The Thrilling Tales collection edited by Michael Chabon contains a mystery in an alternate WWII-era featuring travel by zeppelin, and Iron Council by China Mieville lacks a zeppelin but has lots of steam power.  Science fiction also notable for its engineering includes Inverted World by Christopher Priest, and further short fiction by Steven Millhauser.

What other novels with zeppelins should I put on my list?

June 2011

This June, I didn’t read as much as I did in June 2010 (16 books) or June 2009 (13 books).  I blame this on the 54,000 words of novel I’ve written and my new job finally picking up in the last couple of weeks.

Here’s what I’ve been reading:

  1. The Other Wind by Ursula K. Le Guin.  This marked the end of my Earthsea-reread; while I still and undyingly love Ged, this book isn’t really about him, making it my least favorite of the five books.
  2. State of Wonder by Ann Patchett.  Marina Singh travels to Brazil to figure out what happened to her coworker and check up on the progress of the development of a secret drug.  This almost doesn’t count as literary fiction because so many things keep happening.
  3. McSweeney’s Mammoth Treasury of Thrilling Tales edited by Michael Chabon.  Here is a delightful collection of clever, bizarre genre fiction that pays homage to the magazine “slicks” and penny-dreadfuls from whence they came.  Some excellent authors contribute.
  4. The Dream of Perpetual Motion by Dexter Palmer.  Steampunk.  Metafiction.  The Tempest.  This is the story of how Harold came to be trapped inside a zeppelin with the voice of his childhood sweetheart and the frozen corpse of the world’s greatest inventor.
  5. The Tiger’s Wife by Téa Obreht.  Winner of the Orange Prize, this book is Natalia’s contemplative self-investigation of the character of her grandfather, who has died, by means of two stories that he occasionally told: the deathless man, and the tiger’s wife.
  6. The Lieutenant by Kate Grenville.  I have read few novels set in Australia or written by Australians, but Kate Grenville is definitely on my radar.  During the settlement of Australia, an astronomer becomes acquainted with a native girl, but it doesn’t turn out how you might think.
  7. A College of Magics by Caroline Stevermer.  Faris goes to college to study magic because her uncle wants to keep her from inheriting, but she learns far more than magic in this charming Edwardian fantasy romance.
  8. The Player of Games by Iain M. Banks.  I needed a reread.  Banks was there for me.
  9. A Scholar of Magics by Caroline Stevermer.  Samuel is an American sharpshooter, called in by a magic college to help with research, but when trespass turns to kidnapping, he and Jane must get to the bottom of the secret research to rescue his friend.
  10. Psychology: A Very Short Introduction by Gillian Butler and Freda McManus.  The chapters on cognition, perception, and emotion were engrossing, but the second half of the book was too cursory even for a VSI.

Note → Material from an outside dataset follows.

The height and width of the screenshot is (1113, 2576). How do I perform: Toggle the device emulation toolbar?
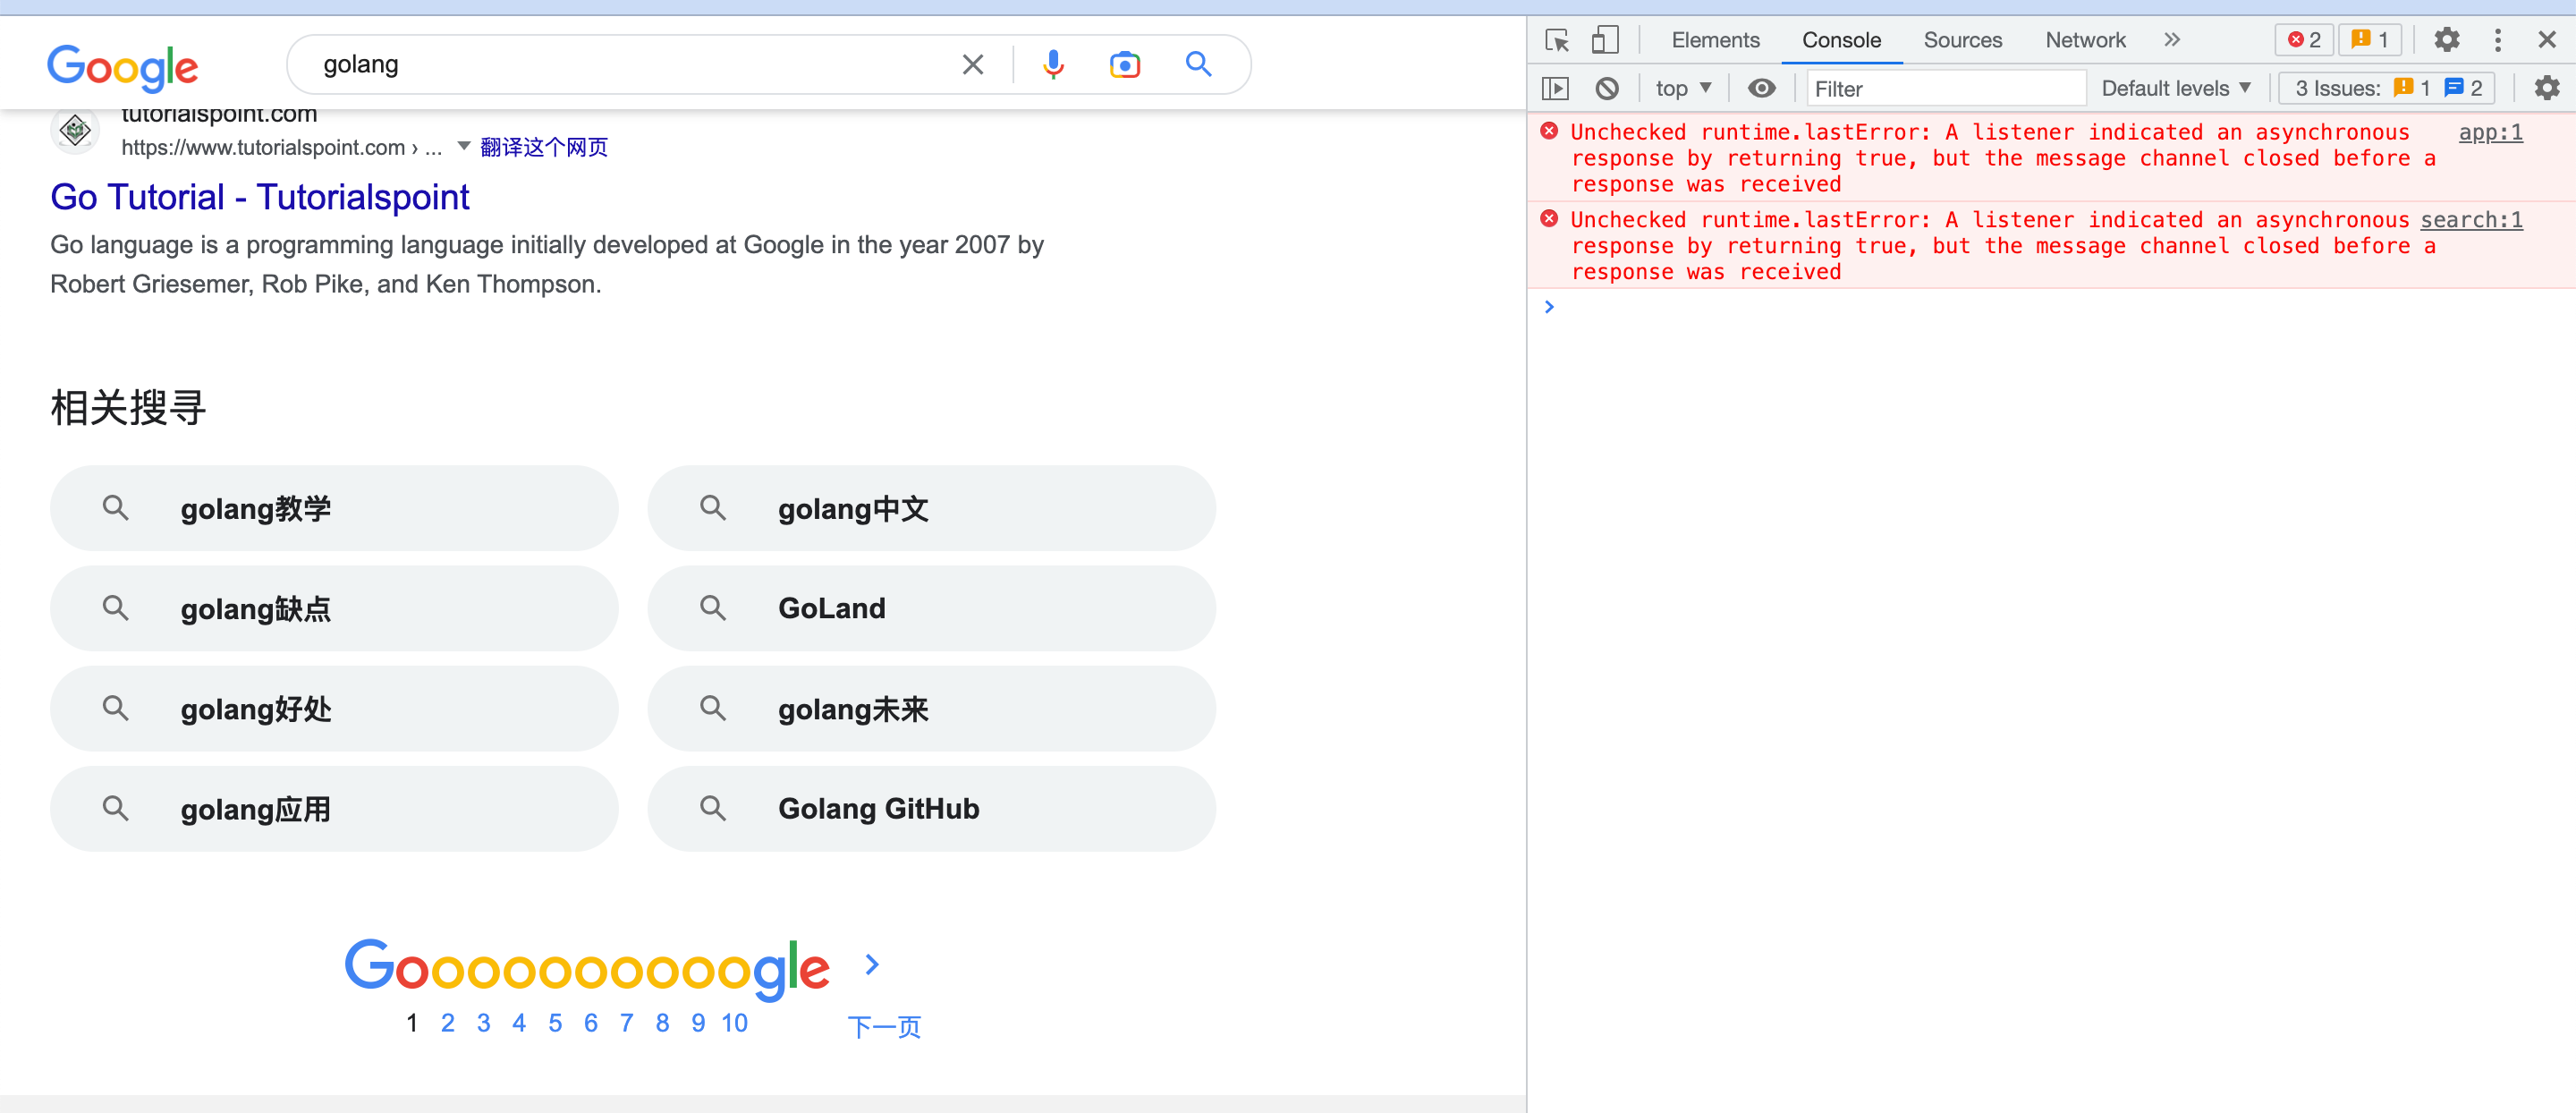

Wisdom from Psychology: “People frequently make assumptions about what psychologists are able to do – for example, that they can tell what you are thinking from your body language, or read your mind. While such assumptions are understandable, they are not correct. … Nevertheless they cannot read people’s minds, or manipulate people against their will, and they have not yet drawn up a blueprint for happiness.”

Really?  People assume psychologists can read their minds?  And this assumption is understandable, because of – let me guess – the power and mystique of the psychologist?  At least I know that the blueprint for happiness is on the map, even if they haven’t perfected it yet.  Oy.